To grasp Flusser’s reach, you have to look no further than what is arguably his greatest work ever, the costumes of Gordon Gekko. In 1987 when Flusser was approached to design Gekko’s costumes for Oliver Stone’s Wall Street he had already been running his own shop for almost a decade, becoming the tailor of choice for the financial district’s upper crust. In the face of both triumph and uncertainty, there’s never anything amiss with Gekko’s outfits. It was all peak lapels, horizontal striped shirts, bold ties, patterned suspenders, collar pins, chalk white pinstripes, trousers without belt loops, and white contrast collar, facets that mirrored the power and prowess of a man like Gekko.
His style embodied old-school New York trad, but also something new, a flashier, more worldly look that embraces the excess of the era. Gekko is as remembered for his insurmountable greed in the film as he is for his suits, but they both reflect a time period where those on Wall Street thought they were untouchable gods, something that they felt everyone must recognize.
In the end Gekko’s suits cost upwards of fifty thousand dollars, but it was money well spent, the film became a classic, Gekko is now considered one of film’s all-time best dressed characters, and Flusser’s name began popping up everywhere. Flusser claims that the next year his business quadrupled off the press he gained from the film, but there was also a bit of pushback from Wall Street’s credited custom designer, Ellen Mirojnick. She wasn’t exactly happy that Flusser ultimately overshadowed her and her work on the film. So a couple years ago when Oliver Stone began working on the sequel, Wall Street: Money Never Sleeps, he called on Mirojnick to design the costumes, but in turn Mirojnick never called Flusser, instead choosing to guide the look of the character’s all by herself.

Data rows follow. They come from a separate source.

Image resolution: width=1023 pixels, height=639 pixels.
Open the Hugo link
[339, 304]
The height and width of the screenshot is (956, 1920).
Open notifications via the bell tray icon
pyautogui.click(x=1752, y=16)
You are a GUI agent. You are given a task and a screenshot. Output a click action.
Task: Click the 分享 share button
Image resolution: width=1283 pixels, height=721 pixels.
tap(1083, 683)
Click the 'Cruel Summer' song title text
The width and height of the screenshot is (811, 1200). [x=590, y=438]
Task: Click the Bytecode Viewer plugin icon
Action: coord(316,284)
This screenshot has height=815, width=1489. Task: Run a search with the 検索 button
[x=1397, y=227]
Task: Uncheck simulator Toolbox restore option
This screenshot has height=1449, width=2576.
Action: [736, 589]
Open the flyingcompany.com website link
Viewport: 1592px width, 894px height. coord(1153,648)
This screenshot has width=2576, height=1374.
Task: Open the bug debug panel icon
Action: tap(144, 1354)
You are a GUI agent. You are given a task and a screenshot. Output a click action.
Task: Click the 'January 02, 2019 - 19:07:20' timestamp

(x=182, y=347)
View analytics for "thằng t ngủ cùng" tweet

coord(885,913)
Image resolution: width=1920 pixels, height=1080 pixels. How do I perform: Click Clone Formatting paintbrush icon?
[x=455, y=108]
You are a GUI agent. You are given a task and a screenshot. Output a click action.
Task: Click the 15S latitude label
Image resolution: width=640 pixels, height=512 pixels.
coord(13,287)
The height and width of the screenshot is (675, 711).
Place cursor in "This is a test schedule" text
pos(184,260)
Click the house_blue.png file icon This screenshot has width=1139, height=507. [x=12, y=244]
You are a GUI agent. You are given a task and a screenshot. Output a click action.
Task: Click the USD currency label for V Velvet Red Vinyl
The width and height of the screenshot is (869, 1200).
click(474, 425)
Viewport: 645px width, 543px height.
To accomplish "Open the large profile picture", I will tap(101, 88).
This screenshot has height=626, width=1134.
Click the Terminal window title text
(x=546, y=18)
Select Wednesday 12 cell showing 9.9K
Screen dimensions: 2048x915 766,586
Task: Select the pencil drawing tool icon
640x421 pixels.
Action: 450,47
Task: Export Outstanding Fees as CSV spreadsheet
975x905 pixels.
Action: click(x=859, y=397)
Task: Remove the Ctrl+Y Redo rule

Her decision certainly left the film with a much less iconic style to it, but then again, it’s not like wall street really has any style to it these days. I can say that I don’t think anyone on wall street actually dresses how Gekko, and Jacob Moore (played by Shia LeBeouf) did in the sequel, because their clothes actually seem to fit them. As we all know there’s no longer any sort of definitive style to the financial district, unless you consider oversized suits and square toed shoes to be a “style,” but, looking at these costumes in the sequel, it seems a bit confused to me.
Where the original spoke volumes about the literal golden age of wall street and expressed a time when men really put effort into looking good, Money Never Sleeps feels like it heads in the opposite direction. It’s not that the outfits are bad, it’s just that they’re unimaginative, there’s really no expression to them, the suspenders, patterns, collar pins, all those little touches from the original are absent in the sequel. The clothes fit, but clothes can also fit a mannequin, and I think in the end that reflects where we are today in the style of New York’s professional class. There’s a lot of guys with money to spend, but instead of dedicating that money toward getting a suit that reflects who they are, they’re walking into department stores and absentmindedly buying what they think they’re supposed to. Hell, Gekko might have been greedy but at least he could dress himself.